European Union: Meanwhile In Europe - A Status Report

Last Updated: July 2 2018
Article by Adam Brown

In the EU, the environmental regulation of the operation of fossil fuel-fired generating plants is dominated by two EU directives. The EU Emissions Trading Scheme (EU ETS, established by Directive 2003/87/EC) is designed to reduce the EU's overall emissions of greenhouse gases through an EU-wide cap-and-trade system. The Industrial Emissions Directive (IED, Directive 2010/75EU) is primarily focused on other pollutants—notably, in the case of power plants, sulfur dioxide (SO2), nitrogen oxides (NOx) and dust.

Although IED permits are in principle intended to regulate all significant pollutant streams from industrial installations, national authorities are generally not meant to (and do not) use them to control GHG emissions. Yet, paradoxically, it is the IED (with its precursors, the Large Combustion Plant Directive, or LCPD, and the Integrated Pollution Permitting and Control Directive, or IPPCD), rather than the EU ETS, which arguably has so far done most to reduce the carbon intensity of the EU generating sector by driving coal, oil and older gas plants out of business.

Under the EU ETS, operators of installations which emit GHGs must report and surrender allowances in respect of their GHG emissions (in metric tons of carbon dioxide equivalent) each year. In Phase 3 of the scheme, which began on January 1, 2013, operators in the power sector no longer receive a free allocation of allowances and must purchase them through auctions or on the EU emissions trading market. Yet while this has meant that operators of large combustion plants are now subject to significant compliance costs, the fact remains that the carbon price created by the EU ETS has much of the time been far below the level required to drive decarbonization (for much of 2013 it was about £5). This has led the UK government, for example, to try to reinforce the weak price signal generated by the EU ETS with a direct levy on carbon-intensive generators known as the Carbon Price Floor—although it has recently reduced future increases in the levy to avoid placing too great a burden on energy intensive industries.
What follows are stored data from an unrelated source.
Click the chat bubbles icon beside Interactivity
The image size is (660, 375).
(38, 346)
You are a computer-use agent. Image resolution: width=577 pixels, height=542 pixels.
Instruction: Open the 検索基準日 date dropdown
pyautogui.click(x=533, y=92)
The government has also introduced legislation—partly inspired by Californian precedents—that prevents the construction of new coal-fired power stations with a capacity of more than 50 MW unless they are fitted with carbon capture and storage.

In contrast to the quasi-market approach of the EU ETS, the IED, like the LCPD and IPPCD before it, requires Member States to control SO2, NOx and dust emissions by setting emissions performance limits for individual plant (existing and new) that reflect what are acknowledged as the "best available techniques" for limiting such emissions, with the directive itself setting upper limits on what the permits can allow. Broadly speaking, new plants are set somewhat stricter limits and have to comply from an earlier date, while existing plants are also given opportunities to move into compliance over a period of a few years, to run for only 1,500 hours each year or to close after running for no more than 17,500 hours before the end of 2023. The LCPD effectively forced all UK coal-fired power stations to invest in SO2 abatement technology or close. The IED aims to curb NOx emissions significantly. Taken together, they may close up to 20 percent of the UK's grid-connected generating capacity. Brownouts and blackouts are a real prospect for the first time in many years.
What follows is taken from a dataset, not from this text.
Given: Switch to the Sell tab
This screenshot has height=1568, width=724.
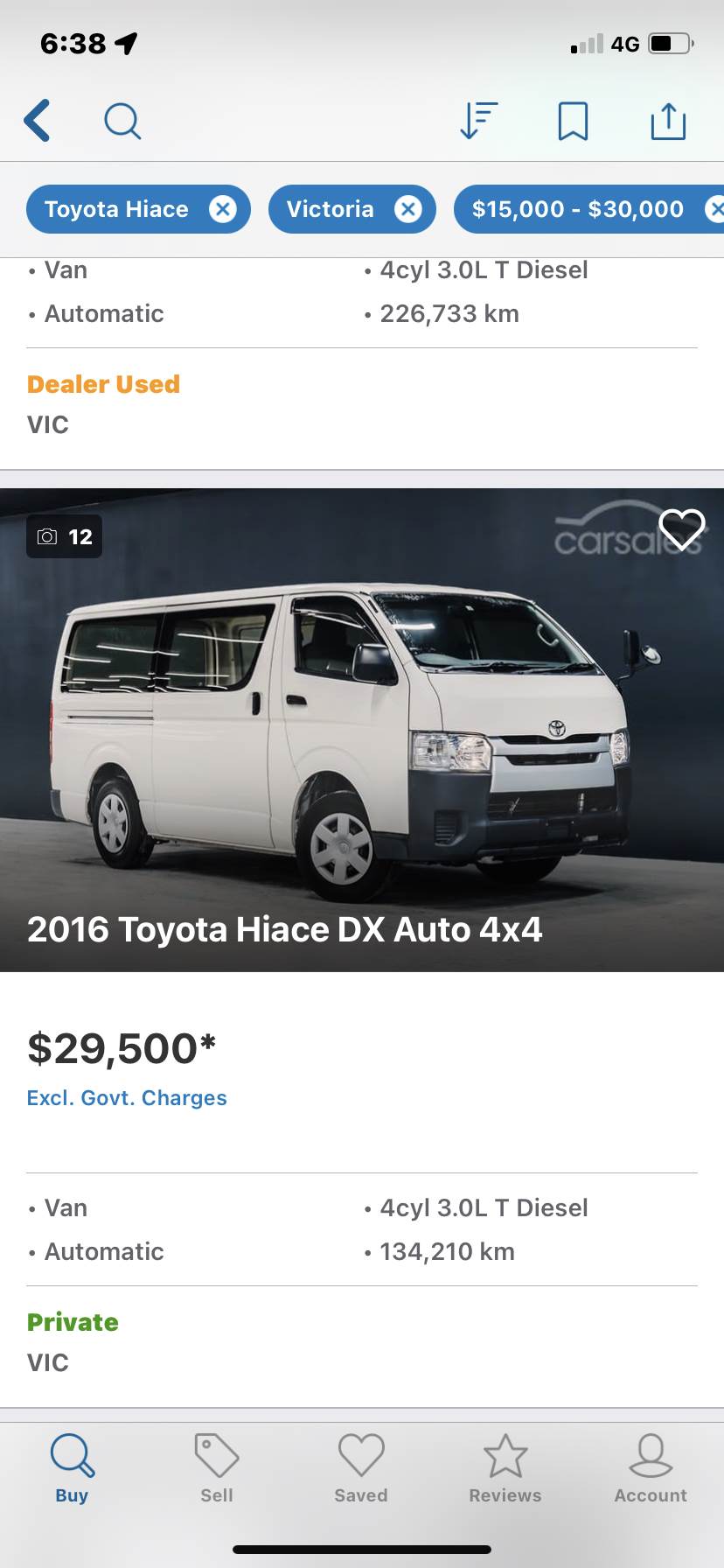Looking at the screenshot, I should tap(217, 1469).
From an environmental point of view, the LCPD and IED are designed to control pollutants that damage human health and give rise to phenomena such as eutrophication and acid rain, rather than global warming, but because the same plants produce the highest concentrations of both GHGs and SO2/NOx, LCPD has had a substantial decarbonizing effect. But whether IED will have as much of an impact as the LCPD and IPPCD have had when it affects existing plants after January 1, 2016, is not yet clear. This is partly because concerns about the adequacy of generation capacity is leading EU Member State governments, which are also concerned about the need to balance intermittent renewable generation, to develop "capacity markets" as a way of subsidizing readily dispatchable fossil fuel-fired plants. But the bigger incentives to upgrade old coal plants to meet IED NOx standards come from outside the EU. The US shale revolution and the high price of gas in the EU have potentially made it worthwhile to upgrade old coal plants, meaning that—notwithstanding the EU ETS and even national measures like the Carbon Price Floor—the EU's old coal plants will continue to provide baseload generation for some time to come.